Dans le film «Walter défend Sarajevo», une scène décrit un stratagème astucieux: le résistant Walter, qui s’est procuré un uniforme d’officier allemand, entre, vêtu de cet uniforme, avec un assistant armé dans un avant-poste d’aiguillage de la voie ferrée près de Sarajevo. Deux policiers y retiennent l’aiguilleur. Ce dernier est un informateur communiste et Walter est venu pour le libérer. Walter affirme que l’aiguilleur est un suspect qu’il recherche depuis longtemps, le gifle et informe les deux policiers qu’il va l’emmener avec lui. Les deux policiers sont sceptiques, sur quoi Walter et son aide attendent le passage d’une locomotive et profitent du bruit assourdissant pour tuer les policiers avec leur mitraillette.

Le cinéma s’est souvent inspiré d’histoires vraies.

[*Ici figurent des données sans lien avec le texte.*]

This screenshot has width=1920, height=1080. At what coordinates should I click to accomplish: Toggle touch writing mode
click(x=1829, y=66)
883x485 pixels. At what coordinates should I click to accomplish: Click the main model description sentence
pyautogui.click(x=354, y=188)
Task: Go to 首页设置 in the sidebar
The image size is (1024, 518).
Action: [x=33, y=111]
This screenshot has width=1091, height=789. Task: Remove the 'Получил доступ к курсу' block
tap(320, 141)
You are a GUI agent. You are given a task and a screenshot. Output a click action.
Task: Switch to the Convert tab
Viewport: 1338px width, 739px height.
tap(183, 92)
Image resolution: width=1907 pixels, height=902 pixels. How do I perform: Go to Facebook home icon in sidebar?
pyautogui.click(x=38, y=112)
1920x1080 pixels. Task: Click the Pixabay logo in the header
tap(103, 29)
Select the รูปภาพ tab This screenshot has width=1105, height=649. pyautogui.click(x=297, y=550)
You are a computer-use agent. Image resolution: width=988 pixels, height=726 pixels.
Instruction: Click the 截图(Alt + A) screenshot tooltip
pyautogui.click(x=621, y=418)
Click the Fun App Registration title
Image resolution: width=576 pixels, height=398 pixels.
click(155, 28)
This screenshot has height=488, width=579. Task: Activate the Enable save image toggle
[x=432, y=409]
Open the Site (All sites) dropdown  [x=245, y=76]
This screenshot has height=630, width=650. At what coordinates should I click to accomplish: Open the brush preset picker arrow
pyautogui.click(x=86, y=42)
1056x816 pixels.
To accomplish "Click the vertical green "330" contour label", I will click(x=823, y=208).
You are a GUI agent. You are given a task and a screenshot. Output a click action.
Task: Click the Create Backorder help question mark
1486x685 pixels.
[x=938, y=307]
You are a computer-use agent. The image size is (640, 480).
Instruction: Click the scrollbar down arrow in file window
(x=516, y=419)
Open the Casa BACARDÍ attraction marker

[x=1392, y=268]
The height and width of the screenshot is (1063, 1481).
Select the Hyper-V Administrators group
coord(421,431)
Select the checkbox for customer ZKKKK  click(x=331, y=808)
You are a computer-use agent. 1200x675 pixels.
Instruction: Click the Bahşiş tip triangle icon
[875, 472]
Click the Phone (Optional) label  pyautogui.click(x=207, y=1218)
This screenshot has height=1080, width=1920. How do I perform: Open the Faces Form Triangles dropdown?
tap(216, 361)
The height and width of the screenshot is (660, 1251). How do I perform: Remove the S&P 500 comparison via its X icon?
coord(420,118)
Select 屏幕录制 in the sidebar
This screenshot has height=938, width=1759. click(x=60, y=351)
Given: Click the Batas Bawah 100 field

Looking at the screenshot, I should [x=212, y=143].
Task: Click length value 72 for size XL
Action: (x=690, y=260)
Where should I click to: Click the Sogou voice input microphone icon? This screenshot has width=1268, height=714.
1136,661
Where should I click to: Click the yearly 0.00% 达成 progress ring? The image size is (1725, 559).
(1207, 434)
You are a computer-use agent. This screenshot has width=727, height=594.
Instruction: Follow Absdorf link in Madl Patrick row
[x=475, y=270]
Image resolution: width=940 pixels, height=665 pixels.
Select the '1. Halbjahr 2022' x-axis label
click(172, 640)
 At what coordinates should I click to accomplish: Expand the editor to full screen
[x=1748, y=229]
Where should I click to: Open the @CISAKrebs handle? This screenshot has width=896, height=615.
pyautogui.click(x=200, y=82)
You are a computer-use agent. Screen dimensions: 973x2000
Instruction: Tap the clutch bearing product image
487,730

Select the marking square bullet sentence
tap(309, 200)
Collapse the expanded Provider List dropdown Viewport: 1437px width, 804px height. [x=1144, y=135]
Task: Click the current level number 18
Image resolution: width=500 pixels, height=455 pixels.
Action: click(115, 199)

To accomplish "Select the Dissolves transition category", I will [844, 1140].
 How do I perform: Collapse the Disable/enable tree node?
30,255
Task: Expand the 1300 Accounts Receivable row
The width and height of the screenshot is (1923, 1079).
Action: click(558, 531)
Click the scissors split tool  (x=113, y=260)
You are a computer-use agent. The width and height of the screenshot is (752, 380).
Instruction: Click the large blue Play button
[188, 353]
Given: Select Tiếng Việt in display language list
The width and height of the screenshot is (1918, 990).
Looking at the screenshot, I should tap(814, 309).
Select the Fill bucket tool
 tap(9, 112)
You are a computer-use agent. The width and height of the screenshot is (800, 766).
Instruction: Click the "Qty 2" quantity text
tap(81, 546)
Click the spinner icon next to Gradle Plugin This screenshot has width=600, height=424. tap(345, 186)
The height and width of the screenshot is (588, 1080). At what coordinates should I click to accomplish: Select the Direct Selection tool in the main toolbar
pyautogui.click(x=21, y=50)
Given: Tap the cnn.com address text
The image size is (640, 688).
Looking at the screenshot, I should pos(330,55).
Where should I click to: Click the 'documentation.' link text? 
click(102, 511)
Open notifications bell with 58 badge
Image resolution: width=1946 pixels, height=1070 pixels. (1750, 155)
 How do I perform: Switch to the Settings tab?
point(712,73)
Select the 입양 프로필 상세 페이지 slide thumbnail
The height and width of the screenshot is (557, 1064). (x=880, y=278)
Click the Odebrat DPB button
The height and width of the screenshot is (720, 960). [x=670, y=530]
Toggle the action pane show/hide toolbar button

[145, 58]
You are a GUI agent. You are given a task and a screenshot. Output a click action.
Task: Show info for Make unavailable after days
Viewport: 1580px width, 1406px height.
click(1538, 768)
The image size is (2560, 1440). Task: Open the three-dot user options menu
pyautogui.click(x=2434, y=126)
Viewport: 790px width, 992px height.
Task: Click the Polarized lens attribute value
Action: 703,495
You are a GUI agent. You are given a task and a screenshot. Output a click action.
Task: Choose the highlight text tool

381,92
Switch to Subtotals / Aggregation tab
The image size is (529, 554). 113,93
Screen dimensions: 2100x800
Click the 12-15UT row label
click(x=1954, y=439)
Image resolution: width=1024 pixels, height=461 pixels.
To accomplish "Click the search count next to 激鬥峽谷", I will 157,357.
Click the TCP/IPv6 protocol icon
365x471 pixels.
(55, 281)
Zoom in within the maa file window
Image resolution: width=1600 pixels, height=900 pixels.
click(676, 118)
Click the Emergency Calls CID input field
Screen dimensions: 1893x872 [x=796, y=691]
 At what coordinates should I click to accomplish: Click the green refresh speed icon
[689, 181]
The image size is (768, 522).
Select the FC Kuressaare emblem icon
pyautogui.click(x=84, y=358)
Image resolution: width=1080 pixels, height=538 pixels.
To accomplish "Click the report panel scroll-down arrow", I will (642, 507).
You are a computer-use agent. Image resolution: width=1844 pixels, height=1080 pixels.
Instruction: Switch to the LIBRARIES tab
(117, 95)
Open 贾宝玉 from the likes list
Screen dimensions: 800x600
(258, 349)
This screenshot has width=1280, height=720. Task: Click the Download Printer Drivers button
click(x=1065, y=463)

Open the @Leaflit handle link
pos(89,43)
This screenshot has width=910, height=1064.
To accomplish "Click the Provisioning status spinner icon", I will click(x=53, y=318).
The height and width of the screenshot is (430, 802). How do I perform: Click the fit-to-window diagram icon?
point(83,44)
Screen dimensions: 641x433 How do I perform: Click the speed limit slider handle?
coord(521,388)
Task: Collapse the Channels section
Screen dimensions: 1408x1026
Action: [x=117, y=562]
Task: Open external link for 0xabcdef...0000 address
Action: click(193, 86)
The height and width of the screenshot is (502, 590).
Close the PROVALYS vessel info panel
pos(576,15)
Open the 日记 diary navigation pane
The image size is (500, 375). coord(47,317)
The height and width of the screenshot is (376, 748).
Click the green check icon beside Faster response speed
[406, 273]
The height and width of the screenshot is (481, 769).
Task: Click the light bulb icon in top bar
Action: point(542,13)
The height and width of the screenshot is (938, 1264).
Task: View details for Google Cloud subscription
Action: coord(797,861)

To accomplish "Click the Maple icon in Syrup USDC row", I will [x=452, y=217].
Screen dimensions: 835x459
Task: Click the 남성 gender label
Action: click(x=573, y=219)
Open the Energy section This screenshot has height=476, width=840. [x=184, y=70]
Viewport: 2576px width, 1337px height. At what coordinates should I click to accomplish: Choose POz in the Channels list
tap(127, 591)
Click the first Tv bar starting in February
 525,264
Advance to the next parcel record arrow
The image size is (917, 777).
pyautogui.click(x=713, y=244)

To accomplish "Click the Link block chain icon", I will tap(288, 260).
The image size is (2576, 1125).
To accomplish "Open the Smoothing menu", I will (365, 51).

Aleksandar Mezić s’est vu infliger une telle gifle. Lui et sa femme Dobrila Šiljak s’étaient enrôlés comme médecins dans les Brigades internationales pendant la guerre d’Espagne. Après la défaite des républicains espagnols, ils sont arrivés en France où ils réussissent à échapper à l’internement dans des camps français et s’installent à Marseille. Ils y sont bientôt rejoints par Dimitrije Koturović, un ancien « Espagnol » et un métallurgiste de Rakovica (Serbie), qui a été libéré du service de travail obligatoire avec l’aide du consulat yougoslave. Il devient rapidement connu sous le nom de « Commandant Cot », le chef technique du commandement interrégional » du mouvement de résistance communiste FTP-MOI. À partir de la fin de l’année 1942, Koturović organise avec succès plusieurs attentats contre des installations allemandes. Après une série d’arrestations, il contribue également à la reconstitution de groupes de résistance armés dans le Var et les Alpes-Maritimes, notamment avec l’aide de communistes arméniens et bulgares.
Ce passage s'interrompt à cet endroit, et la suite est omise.